L’aspetto centrale per il funzionamento dell’intervento terapeutico è stato rappresentato dall’accoglienza dell’utente fino alla presa in carico con la consegna della diagnosi, così da poter definire il percorso successivo.
Dall’analisi della domanda e della richiesta si sono osservati dei cambiamenti importanti che hanno riguardato l’aspetto sociale, la prossemica e lo sviluppo di tutta l'area musicale/vocale.
Negli ultimi 3 mesi il bambino ha partecipato agli incontri in modo individuale, eccetto alcuni interventi che richiedevano la partecipazione dell’insegnante di sostegno. Quest’ultima figura, che si è mostrata propositiva e collaborativa, all’inizio del percorso era necessaria per agevolare le esperienze musicali di G., soprattutto nei momenti di frustrazione.
La metodologia utilizzata è stata “centrata” sul paziente, dall’ascolto passivo all’esplorazione degli strumenti, fino ad arrivare gradualmente all’accompagnamento sonoro, lavorando solo nell’ultima parte delle sedute sul movimento e sulla coordinazione.
I momenti individuali sono stati importanti per stabilire il rapporto e la comunicazione in modo non verbale tra PZ/MT, dove il linguaggio per comunicare era quello dei suoni nelle diverse manifestazioni: suono/ritmo, vocalità/movimento.

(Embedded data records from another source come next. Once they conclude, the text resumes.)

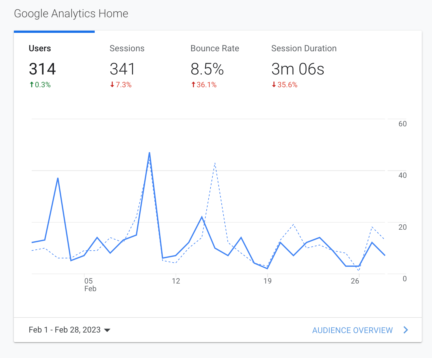Click the 3m 06s duration value
432x358 pixels.
298,69
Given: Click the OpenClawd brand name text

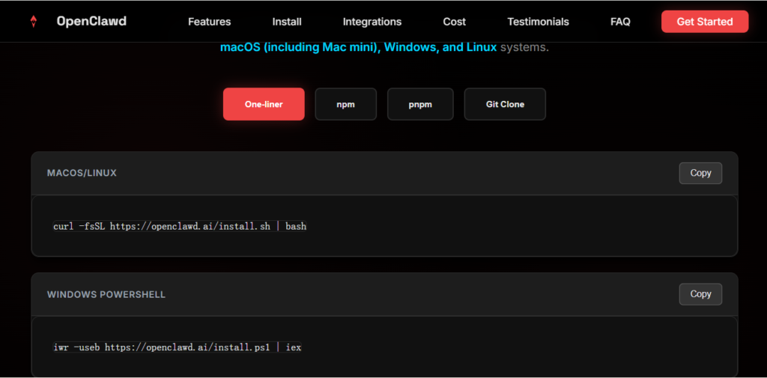Looking at the screenshot, I should pos(91,22).
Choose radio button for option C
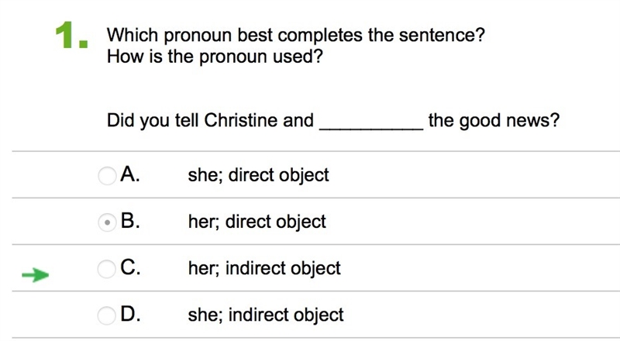The image size is (620, 341). point(107,269)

Dalla fase di “ascolto/accoglienza” è stato possibile osservare i vari modi di vivere l’esperienza del bambino e la transizione dallo spazio armonico interiore, dal non-dicibile, non ascolto, verso la manifestazione delle sue emozioni e dei suoi sentimenti attraverso l'espressione musicale.
Le sedute sono state integrate con momenti di Arteterapia durante i quali si è svolto un lavoro di ricostruzione di strumenti musicali, ricomponendo e incollando le diverse parti disegnate su cartoncino e riportando gli strumenti "assemblati" su una bacheca a scuola, così da poterli riutilizzare durante gli incontri successivi.
Si tratta di strumenti presenti nell'aula, che il bambino conosce. Lo scopo di questa esperienza è favorire il riconoscimento dello strumento suonato nel corso della seduta tra quelli riprodotti nella bacheca, ripetendo il nome a voce alta, come associazione verbale.
Osservazioni Partecipanti:
Negli ultimi 3 mesi, il bambino ha manifestato un interesse maggiore verso strumenti di legno, come le nacchere e le maracas, e un'attrazione particolare per il tamburo di pelle, mostrando un'attivazione emotiva evidente nel passaggio dall’uso della bacchetta al battito della mani. Durante le sedute ha espresso la voglia di comunicare attraverso il contatto fisico e la ricerca dello sguardo.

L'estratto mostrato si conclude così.